On the first day of enforcing Europe’s massive data protection law, both Google and Facebook have been accused of failing to comply with the General Data Protection Regulation (GDPR).
As soon as the GDPR law went into effect at midnight on Friday, lawsuits were filed by pro-privacy advocate and Austrian lawyer, Max Schrems, against Google with regulators in France, Facebook with Austrian regulators, WhatsApp (owned by Facebook) with regulators in Germany, and Instagram (also owned by Facebook) with Belgian regulators. The lawsuits were filed on behalf of individual users who did not wish to be named.
Schrems argues that Google and Facebook are violating the new data regulation law by forcing users to consent to share their personal data. He also suggests that the companies have blocked some users’ accounts because they did not give consent. In fact, the law requires users be given a full and free choice unless consent is absolutely necessary for providing the service the user requests.
In a published statement on TechCrunch, Schrems who is head of NOYB (None of Your Business), said, “In the end users only had the choice to delete the account or hit the ‘agree’ button — that’s not a free choice, it more reminds of a North Korean election process.”
The full complaint which is posted on noyb.eu states in part:
The new General Data Protection Regulation (GDPR), which came into force today at midnight, is supposed to give users a free choice, whether they agree to data usage or not. The opposite feeling spread on the screens of many users: tons of “consent boxes” popped up online or in applications, often combined with a threat, that the service cannot longer be used if user do[es] not consent. One the first day of GDPR noyb.eu has therefor[e] file[ed] four complaints against Google (Android), Facebook, WhatsApp, and Instagram over “forced consent.”
Going forward from Friday, May 25, 2018, data regulators throughout Europe have the right to impose fines of up to 4% of the global annual sales of any company that is found to be in violation of the new law.

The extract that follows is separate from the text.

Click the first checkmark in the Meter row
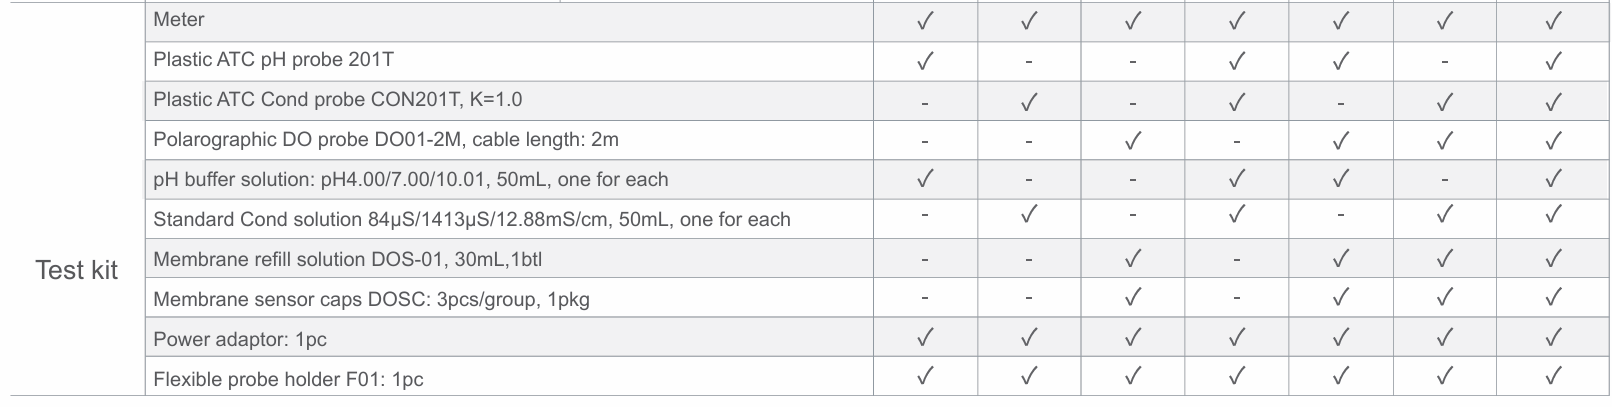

On Tuesday while testifying before Parliament leaders in Europe, Facebook CEO Mark Zuckerberg stood resolute in stating that his company would follow all aspects of the new regulation.
A statement released from Facebook’s Chief Privacy Officer Erin Egan today states:
“We have prepared for the past 18 months to ensure we meet the requirements of the GDPR. We have made our policies clearer, our privacy settings easier to find and introduced better tools for people to access, download, and delete their information. Our work to improve people’s privacy doesn’t stop on May 25th. For example, we’re building Clear History: a way for everyone to see the websites and apps that send us information when you use them, clear this information from your account, and turn off our ability to store it associated with your account going forward.”
Google has also suggested that it is complying with the new law. In a statement to The Verge, the company said in part: “We build privacy and security into our products from the very earliest stages.”
If the European Union regulators agree with Schrems, both Google and Facebook would be forced to pay those hefty fines which are well over $9 billion combined.